**EXERCISE INSTRUCTIONS:**
Restate all of the entries exactly, each line as it stands.

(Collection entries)

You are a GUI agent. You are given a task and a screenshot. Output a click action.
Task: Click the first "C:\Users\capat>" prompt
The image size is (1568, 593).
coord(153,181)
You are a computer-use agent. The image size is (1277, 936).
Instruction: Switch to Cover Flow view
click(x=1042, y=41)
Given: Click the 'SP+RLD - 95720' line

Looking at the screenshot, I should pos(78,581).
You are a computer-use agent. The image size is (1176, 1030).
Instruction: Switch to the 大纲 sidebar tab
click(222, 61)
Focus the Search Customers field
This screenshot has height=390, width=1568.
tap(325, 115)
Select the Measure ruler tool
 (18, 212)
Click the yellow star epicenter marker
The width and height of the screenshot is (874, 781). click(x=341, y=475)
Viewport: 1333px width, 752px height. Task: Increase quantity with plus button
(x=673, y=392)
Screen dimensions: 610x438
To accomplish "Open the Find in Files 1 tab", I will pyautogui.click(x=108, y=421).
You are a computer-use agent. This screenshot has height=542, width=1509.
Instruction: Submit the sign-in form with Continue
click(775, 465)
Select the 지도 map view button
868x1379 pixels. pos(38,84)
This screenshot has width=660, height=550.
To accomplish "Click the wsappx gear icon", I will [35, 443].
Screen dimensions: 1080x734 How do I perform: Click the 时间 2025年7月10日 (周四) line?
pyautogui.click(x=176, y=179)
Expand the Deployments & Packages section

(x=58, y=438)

**EXERCISE OUTPUT:**
You are a GUI agent. You are given a task and a screenshot. Output a click action.
Task: Click the first "C:\Users\capat>" prompt
The image size is (1568, 593).
coord(153,181)
You are a computer-use agent. The image size is (1277, 936).
Instruction: Switch to Cover Flow view
click(x=1042, y=41)
Given: Click the 'SP+RLD - 95720' line

Looking at the screenshot, I should pos(78,581).
You are a computer-use agent. The image size is (1176, 1030).
Instruction: Switch to the 大纲 sidebar tab
click(222, 61)
Focus the Search Customers field
This screenshot has height=390, width=1568.
tap(325, 115)
Select the Measure ruler tool
 (18, 212)
Click the yellow star epicenter marker
The width and height of the screenshot is (874, 781). click(x=341, y=475)
Viewport: 1333px width, 752px height. Task: Increase quantity with plus button
(x=673, y=392)
Screen dimensions: 610x438
To accomplish "Open the Find in Files 1 tab", I will pyautogui.click(x=108, y=421).
You are a computer-use agent. This screenshot has height=542, width=1509.
Instruction: Submit the sign-in form with Continue
click(775, 465)
Select the 지도 map view button
868x1379 pixels. pos(38,84)
This screenshot has width=660, height=550.
To accomplish "Click the wsappx gear icon", I will [35, 443].
Screen dimensions: 1080x734 How do I perform: Click the 时间 2025年7月10日 (周四) line?
pyautogui.click(x=176, y=179)
Expand the Deployments & Packages section

(x=58, y=438)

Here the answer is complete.